■ **Consigne A**
Pour chacun des énoncés (i), (ii) et (iii), indiquez par oui ou par non s'il concorde avec le texte sur la méditation, et citez mot pour mot le passage qui tranche.
(i) L'OMS reconnaît la spiritualité comme une dimension humaine depuis 2005.
(ii) La méditation laïque n'apporte aucun bénéfice.
(iii) L'approche laïque était indispensable pour entrer à l'hôpital.
■ **Consigne B**
D'après le texte sur la méditation, pour quelle raison la plupart des personnes viennent-elles ?

■ **Texte source**
Oui et non. La méditation laïque, c’est mieux que pas de méditation du tout. Même si on la pratique pour gérer son stress, il se passe quelque chose qui est bon. Se sentir régénéré, faire de la place en soi pour la paix, développer la capacité à aimer, ça a un impact positif. Cette approche laïque était indispensable pour entrer à l’hôpital et pour mener des programmes de recherche. Mais depuis 2005, l’OMS reconnaît la spiritualité comme une des dimensions humaines, au même titre que les aspects biologique, psychologique et social. Donc oui, si on se contente de pratiquer la méditation pour le bien-être, on est en train de planter un clou avec un diamant.

«La méditation est une pratique (une démarche progressive d’apprentissage), mais c’est aussi une expérience (la rencontre avec soi, l’infini, Dieu, quel que soit le nom qu’on lui donne) et une manière de vivre (cet ancrage implique des choix et déplace les priorités).»

Ce diamant, c’est une thérapie?

La plupart des personnes viennent ici car elles souffrent. Or, travailler avec son esprit pour ne plus souffrir, on peut appeler ça de la thérapie. Mais on peut aussi appeler ça du bouddhisme. Le processus de méditation amène à s’ouvrir à d’autres questions. Cette paix que m’amène la pratique, c’est quoi? Qui est ce «je» qui est là quand je ne pense pas? Formulé autrement, qu’est-ce que «cette présence que je suis», qui perdure même quand il n’y a pas de pensées? La méditation est une pratique (une démarche progressive d’apprentissage), mais c’est aussi une expérience (la rencontre avec soi, l’infini, Dieu, quel que soit le nom qu’on lui donne) et une manière de vivre (cet ancrage implique des choix et déplace les priorités). Elle change donc ma manière d’être au monde.

 

C’est en ce sens que vous dites «On ne médite pas pour soi»?

Exactement. Sans même parler d’un éventuel impact énergétique, auquel on croit ou non, cette pratique crée un espace en nous qui nous rend plus disponible, plus patient avec les personnes qui nous entourent. En méditant, on cultive la paix et ça, c’est une action très concrète et profonde. Dans notre monde malade, ça la même portée que militer dans la rue.

 

Vous intervenez au Centre hospitalier universitaire vaudois (CHUV) auprès des soignantes et des soignants pour prévenir le burnout. L’hôpital est-il malade?

■ **Données**
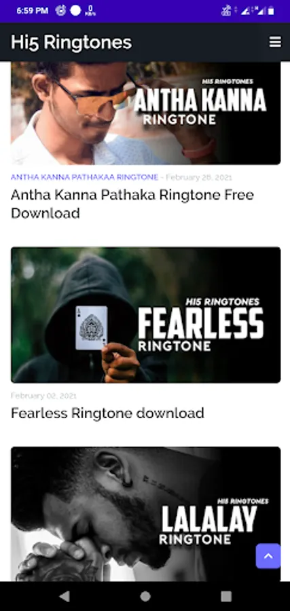Open the Lalalay ringtone banner image
This screenshot has width=290, height=611.
(x=145, y=514)
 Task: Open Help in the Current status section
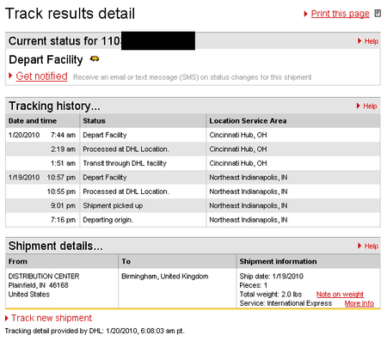click(372, 41)
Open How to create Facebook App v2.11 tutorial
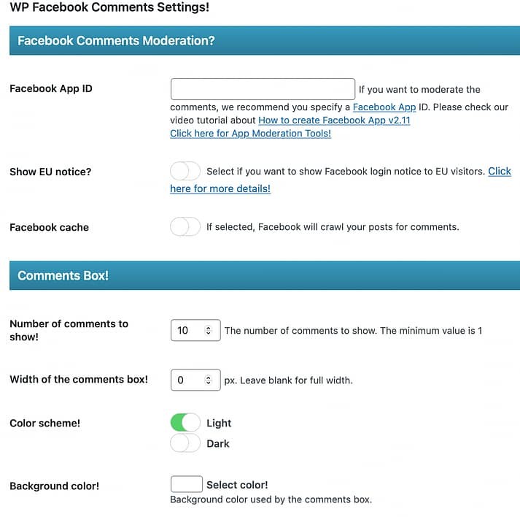Viewport: 520px width, 517px height. pyautogui.click(x=334, y=120)
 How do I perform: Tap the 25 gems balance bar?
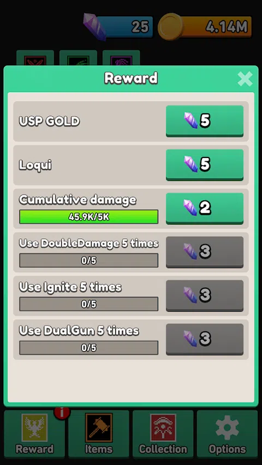point(126,27)
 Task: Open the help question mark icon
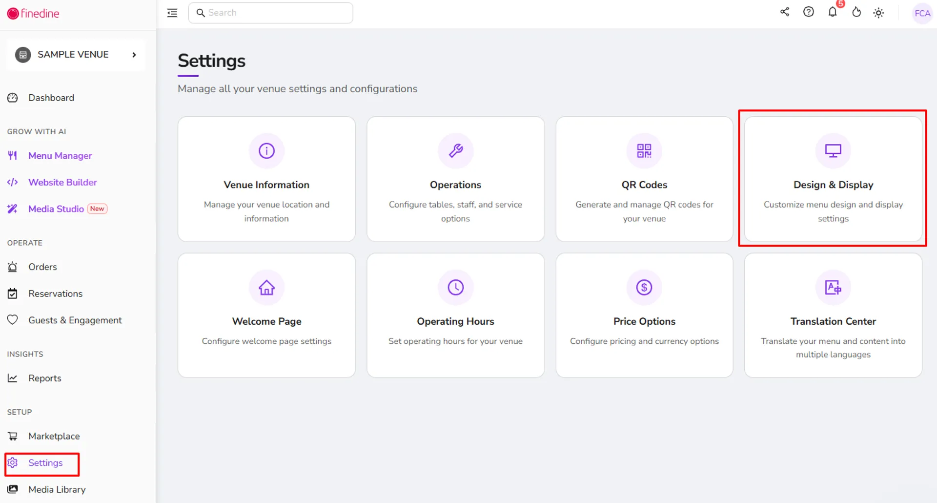pos(809,12)
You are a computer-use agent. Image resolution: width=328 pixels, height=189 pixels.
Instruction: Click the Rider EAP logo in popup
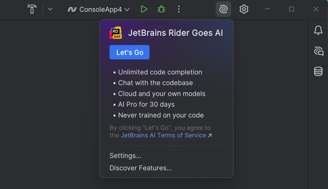tap(116, 33)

■ **Résultat attendu A**
(i) Oui : « Mais depuis 2005, l’OMS reconnaît la spiritualité comme une des dimensions humaines »
(ii) Non : « La méditation laïque, c’est mieux que pas de méditation du tout. »
(iii) Oui : « Cette approche laïque était indispensable pour entrer à l’hôpital et pour mener des programmes de recherche. »

■ **Résultat attendu B**
Elles viennent parce qu'elles souffrent.